━━━━━ PAGE EXTRACT ━━━━━
With reference to the fourth aspect, in yet another possible design, the first bearer identifier includes an E-RAB identifier.
With reference to the fourth aspect, in still yet another possible design, the network node includes a mobility management entity (MME), a second base station, or a terminal device.
With reference to the fourth aspect, in a further possible design, the network node is the MME, the first information further includes a handover instruction, and the handover instruction is used to instruct the first base station to instruct, according to the handover instruction, the first bearer identifier, and the dedicated information, the user equipment to hand over the first bearer corresponding to the first bearer identifier to the sidelink radio bearer.
━━━━━ SOURCE EXCERPT ━━━━━
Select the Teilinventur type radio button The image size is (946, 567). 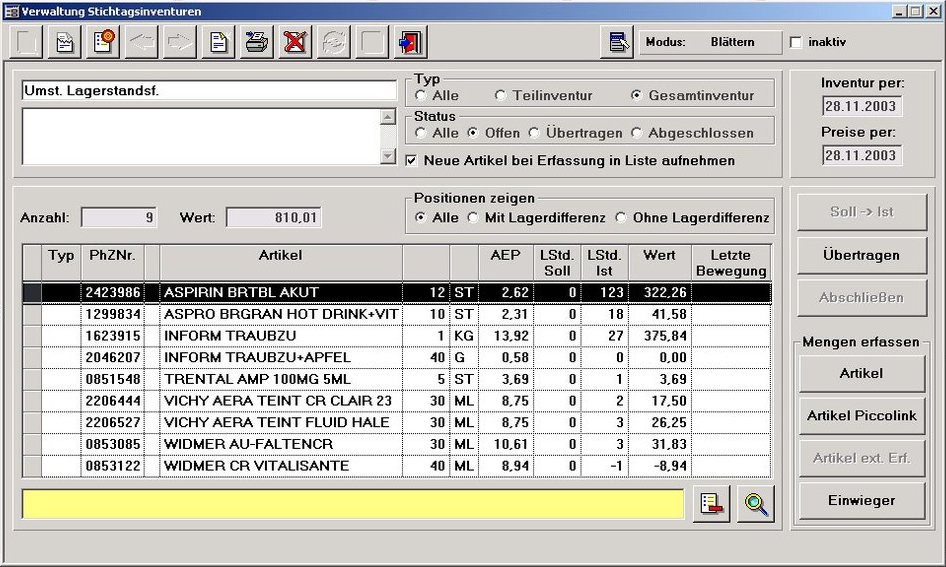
━━━━━
GOALS:
**1.** Rewrite the section of the sidelink handover passage that opens with the words "With reference to the fourth aspect, in a" and closes with "sidelink radio bearer.", putting "mobility management entity" in place of "MME".
**2.** According to the sidelink handover passage, what does the first bearer identifier include?
**3.** Carry the sidelink handover passage forward from its last sentence.
The listing has no connection to the sidelink handover passage.

TASK RESULTS:
**1.**
With reference to the fourth aspect, in a further possible design, the network node is the mobility management entity, the first information further includes a handover instruction, and the handover instruction is used to instruct the first base station to instruct, according to the handover instruction, the first bearer identifier, and the dedicated information, the user equipment to hand over the first bearer corresponding to the first bearer identifier to the sidelink radio bearer.

**2.** An E-RAB identifier.

**3.**
With reference to the fourth aspect, in a still further possible design, the network node is the second base station, and the network node further includes a receiving unit and a determining unit. The receiving unit is configured to receive second information sent by the first base station, where the second information includes the first bearer identifier and configuration information of the sidelink radio bearer. The determining unit is configured to determine that the first bearer supports a handover to the sidelink radio bearer. The sending unit is further configured to send the configuration information of the sidelink radio bearer to the user equipment, so that the user equipment hands over the first bearer to the sidelink radio bearer based on the first bearer identifier and the configuration information of the sidelink radio bearer.
According to a fifth aspect, a base station device is provided. The base station device includes a receiver, and the receiver is configured to receive first information sent by a network node, where the first information includes a first bearer identifier and dedicated information, and the dedicated information is used to indicate that a first bearer corresponding to the first bearer identifier supports a handover to a sidelink radio bearer.
With reference to the fifth aspect, in a possible design, the base station device further includes a transmitter, and the transmitter is configured to instruct, based on the first bearer identifier and the dedicated information, user equipment to hand over the first bearer to the sidelink radio bearer.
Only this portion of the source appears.